◆ EXERCISE TASKS:
**a)** List the three amendments that the passage on conscience laws and EMTALA names in its first sentence.
**b)** From the passage on conscience laws and EMTALA, copy the text from "The federal refusal" up to and including "by the ACLU.".
**c)** Answer these questions using the passage on conscience laws and EMTALA.
(i) Which organization urged Congress not to retain the Weldon amendment, and for which fiscal year's appropriations bill?
(ii) Until what month and year had that organization never succeeded in getting EMTALA invoked to require abortions?
(iii) In the quoted statement, which extreme circumstances are given as examples in which laws require abortion services?

◆ PAGE EXTRACT:

For example, the Brief quotes a federal district judge in New York as saying that “the sponsors of each of the Church, Coats-Snowe, and Weldon Amendments did not intend for these to require providers, in an emergency, to be obliged to accommodate an objecting employee” (Brief, p. 27). But that decision was about an aspect of the Bush administration’s now-rescinded conscience regulation, and a claim that the underlying statutes conflict with EMTALA was rebuffed even by the Obama administration. Actually, the Church amendment does require such accommodation for an employee refusing to perform an abortion, as noted above. The other two laws cited by the court ban governmental discrimination against health care providers (both hospitals and employees) that decline involvement in abortion, so are not pertinent to the court’s claim about providers accommodating their employees.

In fact, the Brief elsewhere argues that under EMTALA medical employees must be free to decide that an abortion is the best “stabilizing treatment” for the woman, and the hospital must then allow the abortion. This is virtually the opposite of the situation cited by the New York judge, about a hospital being required to accommodate an employee’s objection to abortion (pp. 28, 30, 31). By nonetheless citing this New York judge, the Brief seems to argue that hospitals are required to accommodate the abortion decisions of their staff physicians, but only if the physician’s decision is for abortion. No federal law supports such a claim.[27]

One organization that most likely had urged the Obama administration to carve out an exception to the conscience laws was the American Civil Liberties Union. The ACLU has urged the federal government to invoke EMTALA to require performance of abortions, even at Catholic hospitals, for many years — and until July 2022, has never succeeded.[28]

Interestingly, the ACLU itself has long recognized that laws like the Weldon amendment have no stated or implicit exception permitting a federal abortion mandate in some circumstances. For example, the organization urged Congress not to retain the Weldon amendment in the Labor/HHS appropriations bill for Fiscal Year 2006, writing:

The federal refusal clause, also known as the Weldon Amendment, would allow virtually any health care entity to refuse to provide, cover, pay for, or even refer patients for abortions even when such actions are otherwise legally mandated. Laws requiring the provision of abortion services tend to apply only in extreme circumstances, such as when a pregnancy is the result of rape or incest or when a woman’s life or health is threatened by a pregnancy. The Weldon Amendment would allow health insurance companies, health plans, hospitals, providers, and others to ignore these laws with impunity.[29]

Congress responded by retaining the Weldon amendment without change, and it has done so every year to the present day – just as it has retained the Medicare Advantage provision protecting a right to object to exactly the abortions cited by the ACLU.

◆ RECORDED INFORMATION:
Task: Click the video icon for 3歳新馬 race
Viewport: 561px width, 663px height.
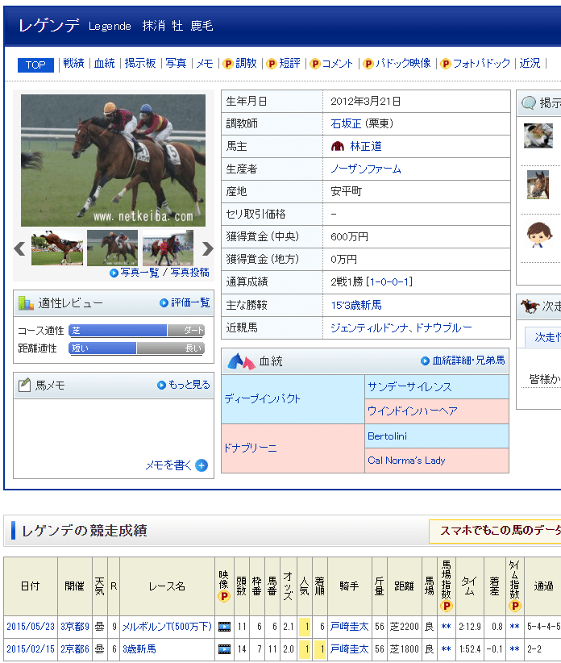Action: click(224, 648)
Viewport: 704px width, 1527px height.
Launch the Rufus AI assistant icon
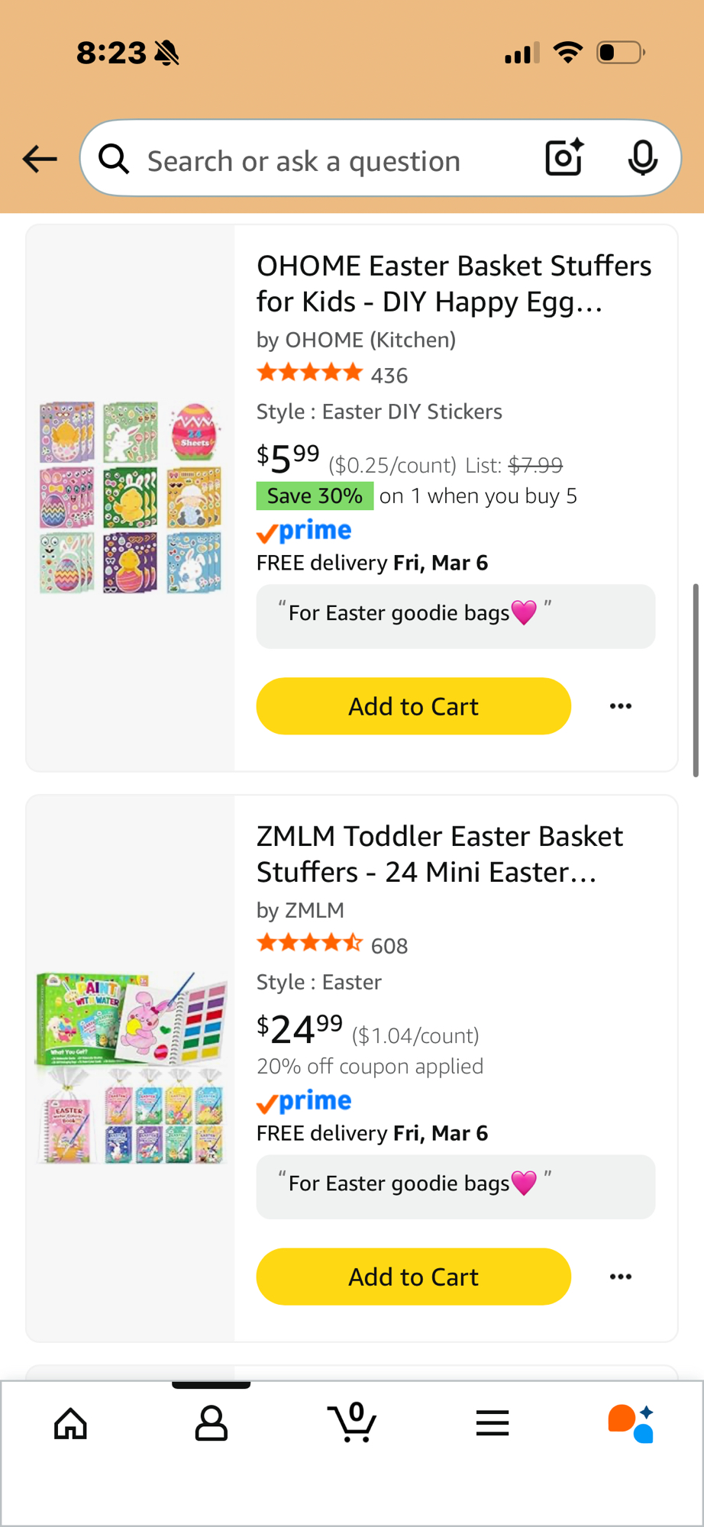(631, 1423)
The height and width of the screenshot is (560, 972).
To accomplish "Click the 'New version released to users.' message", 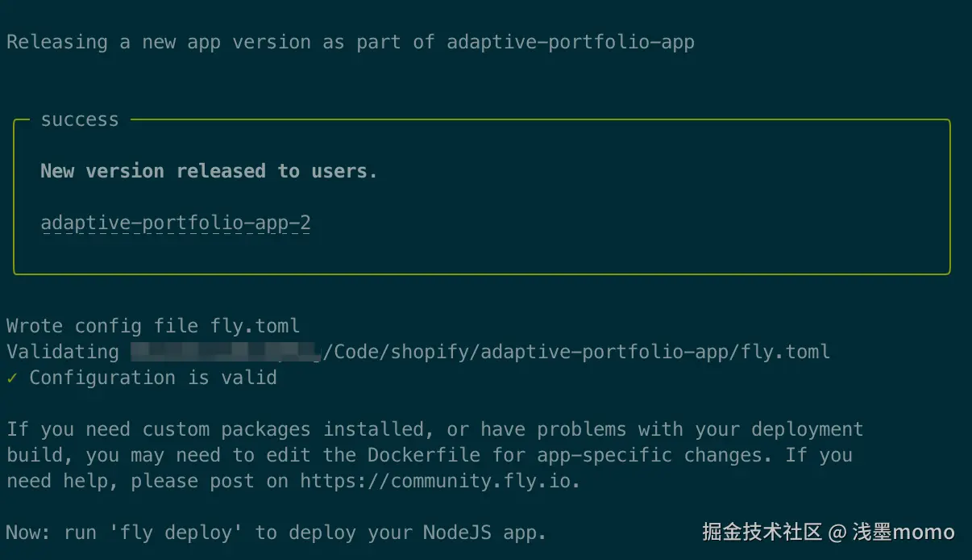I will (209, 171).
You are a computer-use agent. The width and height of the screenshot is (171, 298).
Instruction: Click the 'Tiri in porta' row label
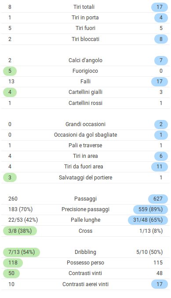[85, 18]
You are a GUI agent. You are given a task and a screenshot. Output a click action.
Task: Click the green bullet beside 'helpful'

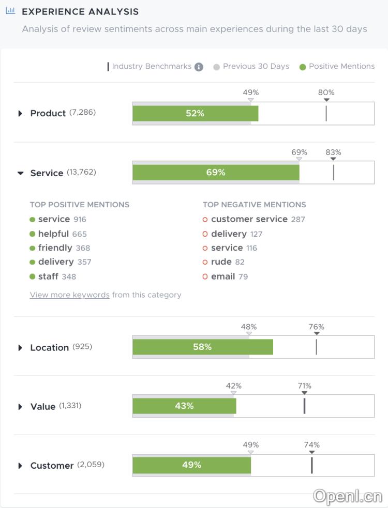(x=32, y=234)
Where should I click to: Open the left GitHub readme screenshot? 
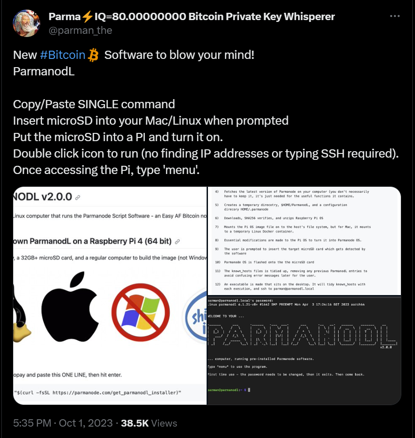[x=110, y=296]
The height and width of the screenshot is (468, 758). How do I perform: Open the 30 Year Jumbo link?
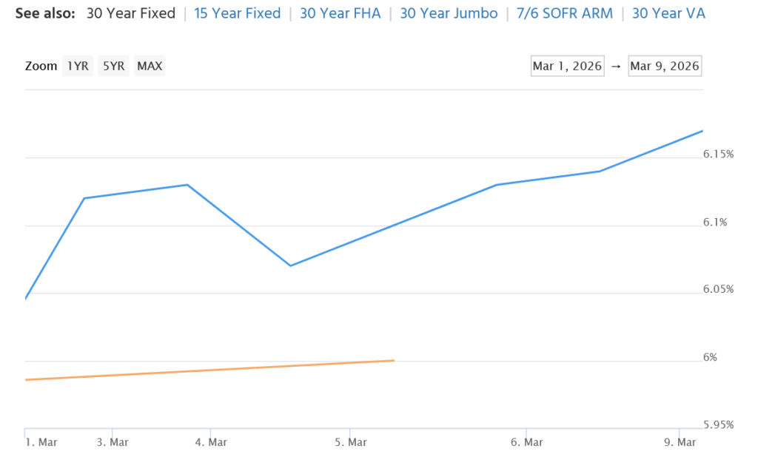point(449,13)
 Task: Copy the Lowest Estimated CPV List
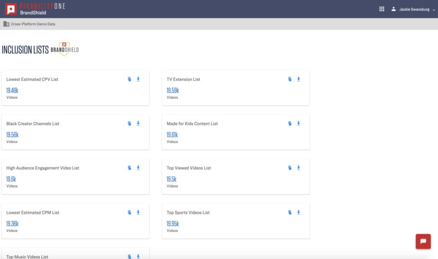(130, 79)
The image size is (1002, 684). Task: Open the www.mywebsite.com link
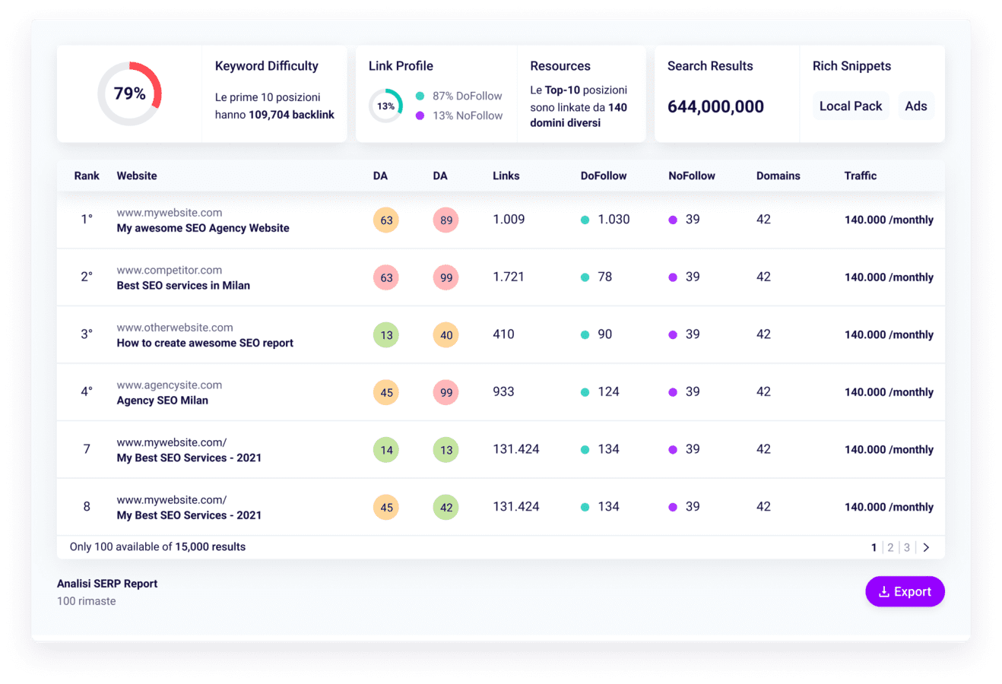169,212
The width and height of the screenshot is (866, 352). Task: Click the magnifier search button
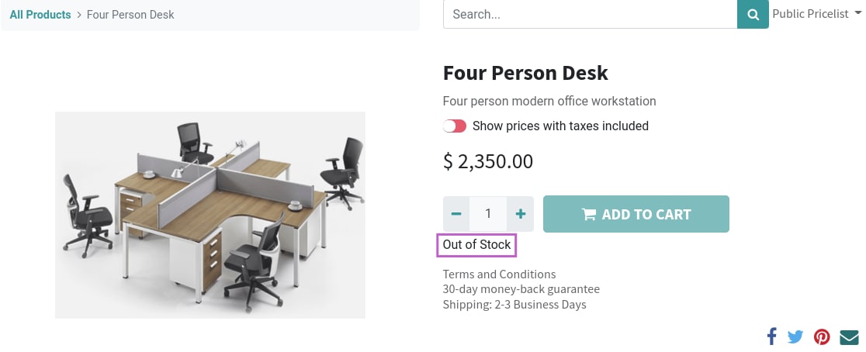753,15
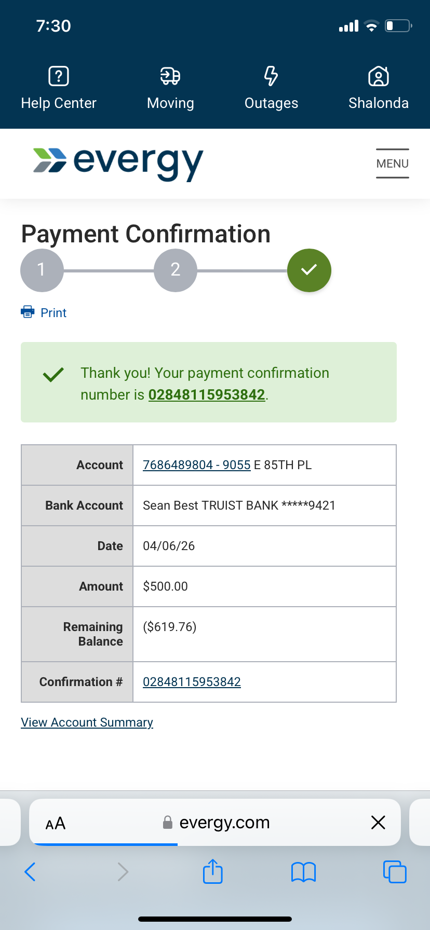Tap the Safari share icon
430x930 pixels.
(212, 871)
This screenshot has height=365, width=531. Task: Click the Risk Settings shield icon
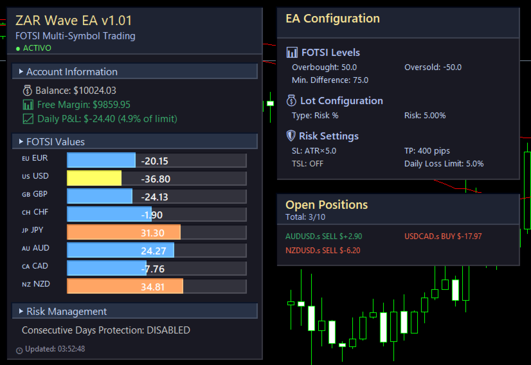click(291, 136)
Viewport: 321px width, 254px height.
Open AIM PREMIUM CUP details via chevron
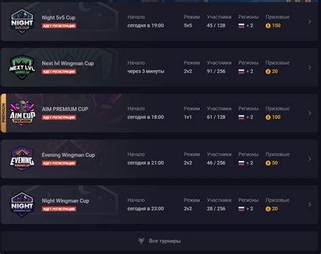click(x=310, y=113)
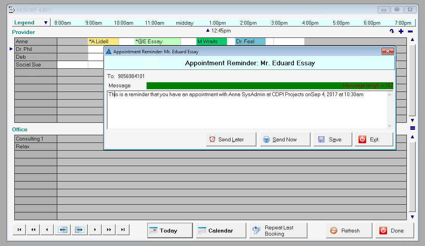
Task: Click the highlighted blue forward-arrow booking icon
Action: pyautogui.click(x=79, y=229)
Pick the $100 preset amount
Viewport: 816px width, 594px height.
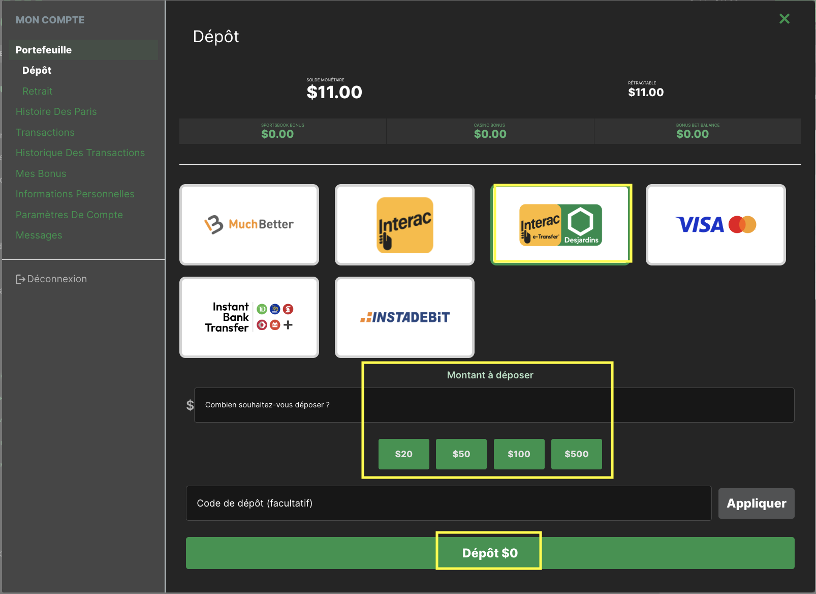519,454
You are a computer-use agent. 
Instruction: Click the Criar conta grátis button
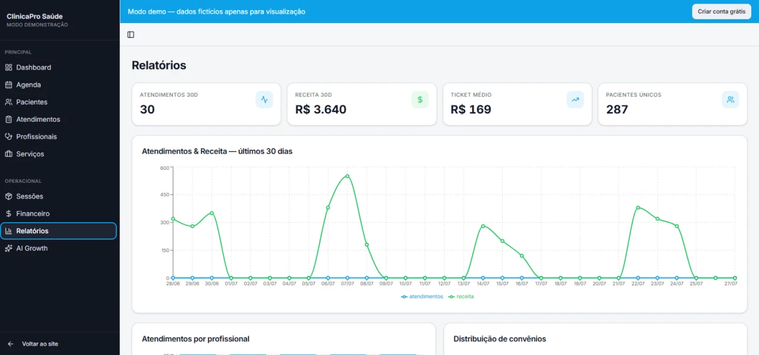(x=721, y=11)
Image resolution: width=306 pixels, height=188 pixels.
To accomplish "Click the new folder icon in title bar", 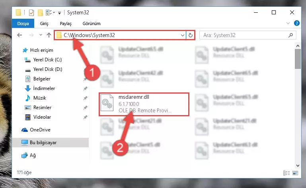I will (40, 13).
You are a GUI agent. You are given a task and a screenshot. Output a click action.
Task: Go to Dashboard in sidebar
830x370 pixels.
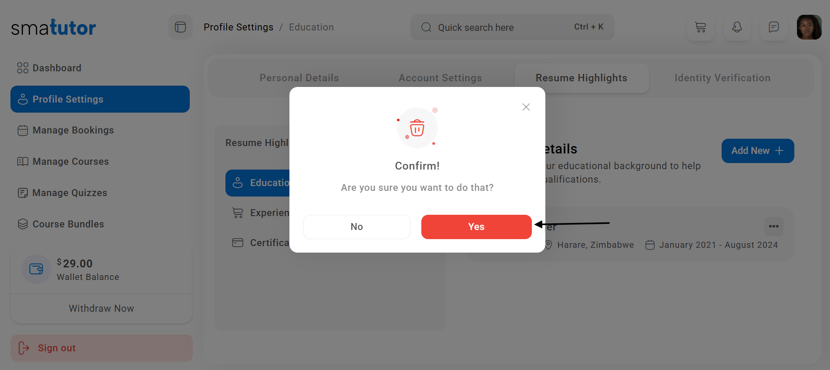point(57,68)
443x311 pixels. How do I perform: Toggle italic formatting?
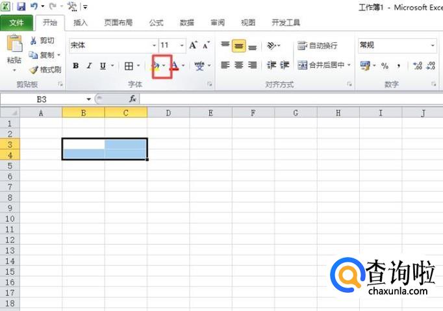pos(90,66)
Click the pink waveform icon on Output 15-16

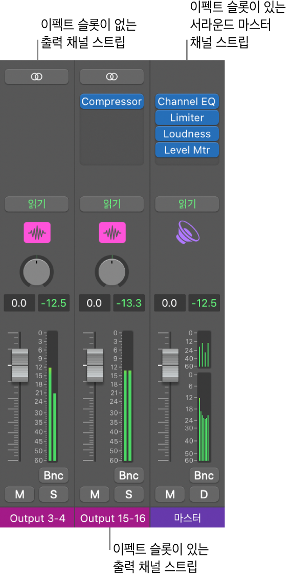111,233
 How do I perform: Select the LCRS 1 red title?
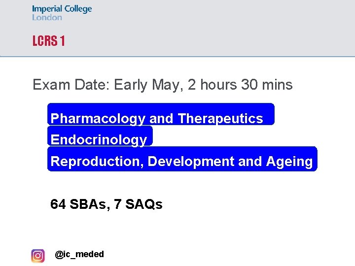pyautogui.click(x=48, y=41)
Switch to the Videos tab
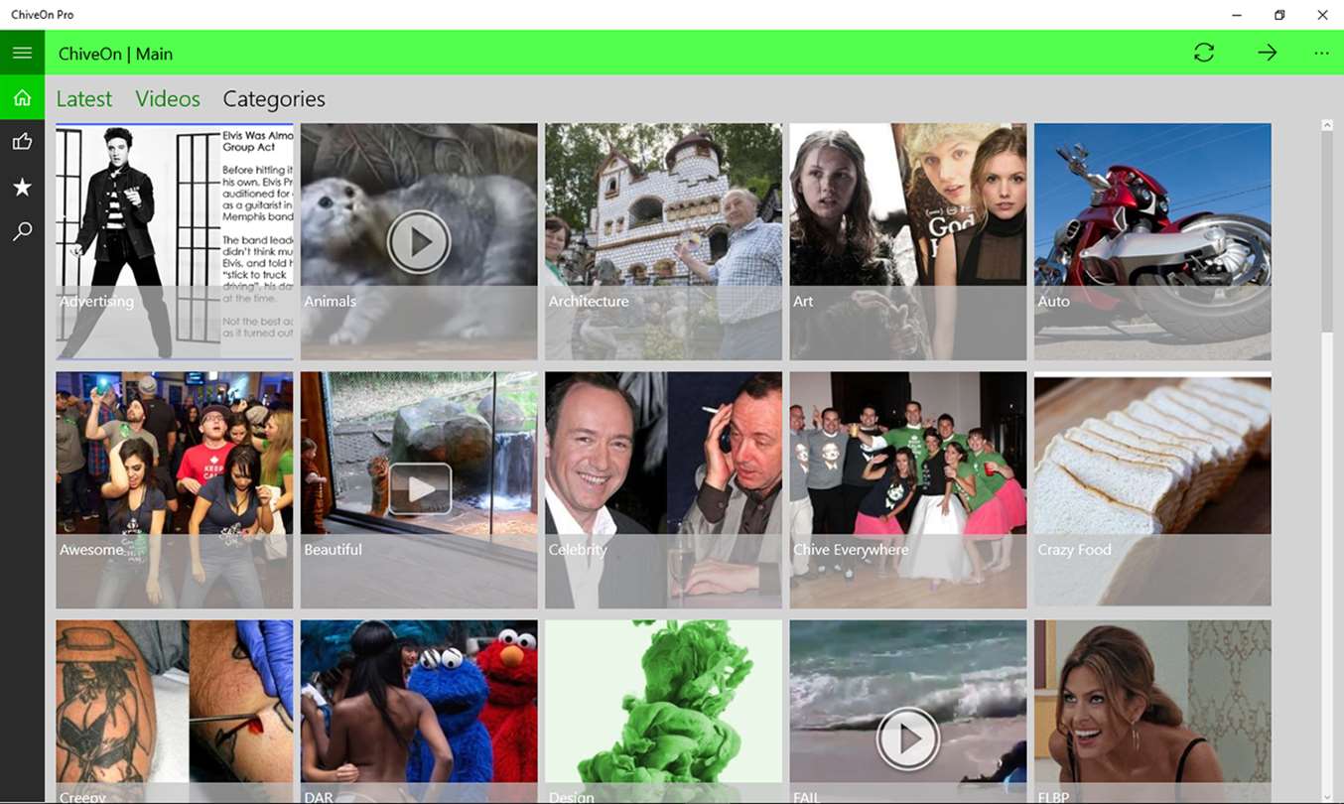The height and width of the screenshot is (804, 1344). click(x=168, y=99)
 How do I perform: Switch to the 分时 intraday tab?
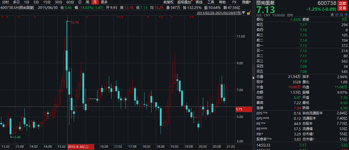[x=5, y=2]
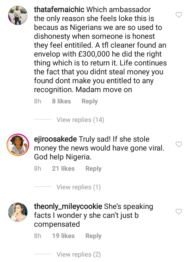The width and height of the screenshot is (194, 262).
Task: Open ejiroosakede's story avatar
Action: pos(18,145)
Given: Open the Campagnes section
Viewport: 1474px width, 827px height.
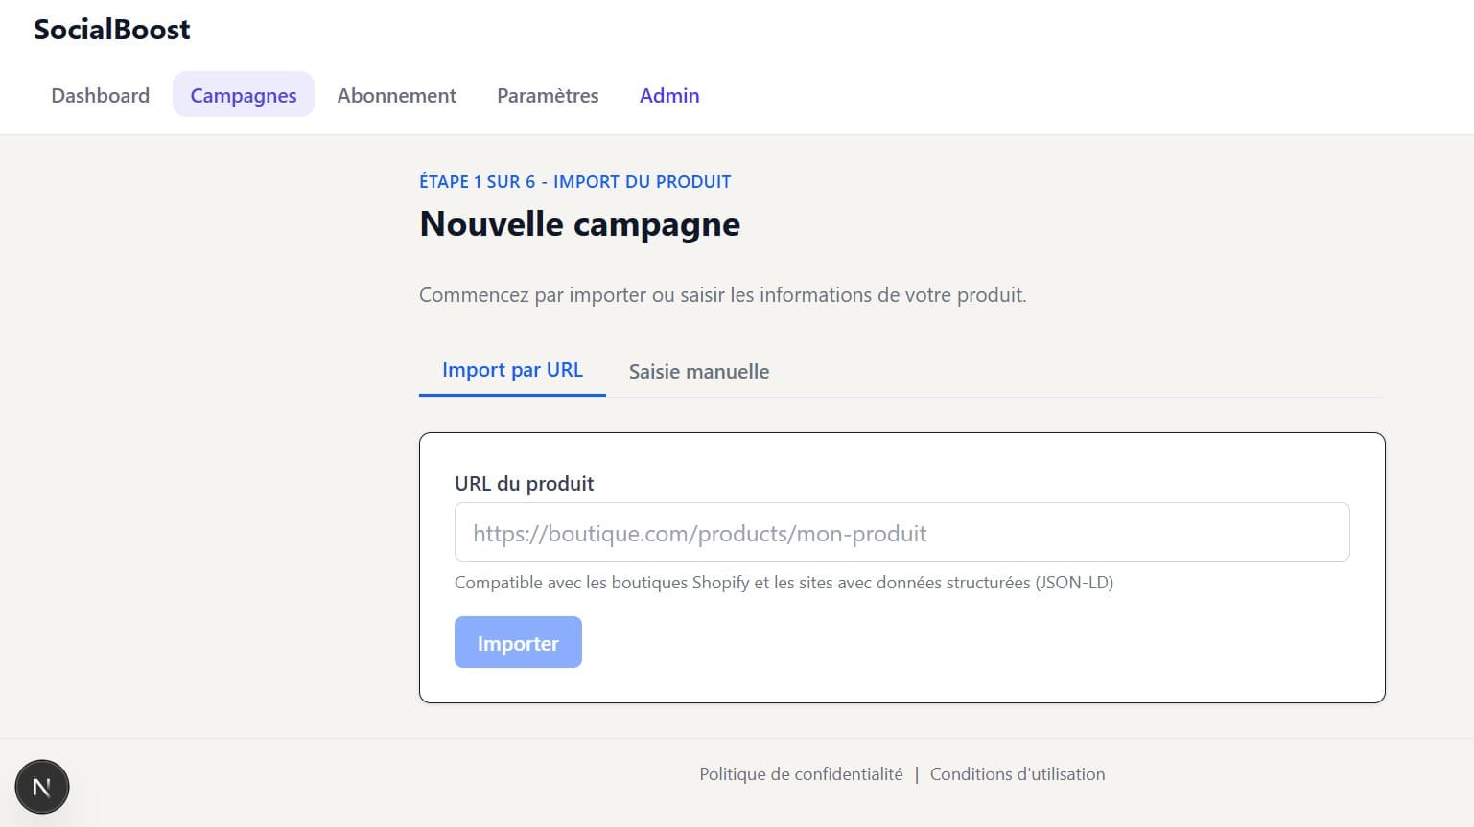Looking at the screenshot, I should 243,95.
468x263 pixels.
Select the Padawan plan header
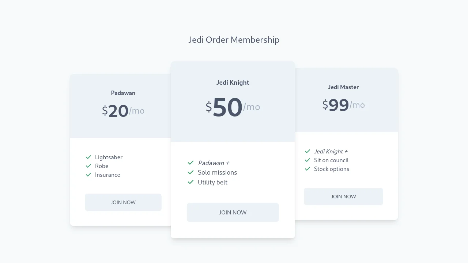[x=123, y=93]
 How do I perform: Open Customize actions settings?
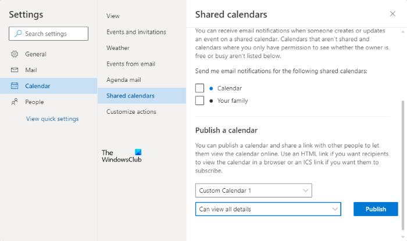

◆ SOLUTION LIST:
**a)** Church amendment, Coats-Snowe amendment, Weldon amendment

**b)**
The federal refusal clause, also known as the Weldon Amendment, would allow virtually any health care entity to refuse to provide, cover, pay for, or even refer patients for abortions even when such actions are otherwise legally mandated. Laws requiring the provision of abortion services tend to apply only in extreme circumstances, such as when a pregnancy is the result of rape or incest or when a woman’s life or health is threatened by a pregnancy. The Weldon Amendment would allow health insurance companies, health plans, hospitals, providers, and others to ignore these laws with impunity.[29]

Congress responded by retaining the Weldon amendment without change, and it has done so every year to the present day – just as it has retained the Medicare Advantage provision protecting a right to object to exactly the abortions cited by the ACLU.

**c)**
(i) The American Civil Liberties Union (ACLU), for the Labor/HHS appropriations bill for Fiscal Year 2006.
(ii) July 2022.
(iii) When a pregnancy is the result of rape or incest, or when a woman's life or health is threatened by a pregnancy.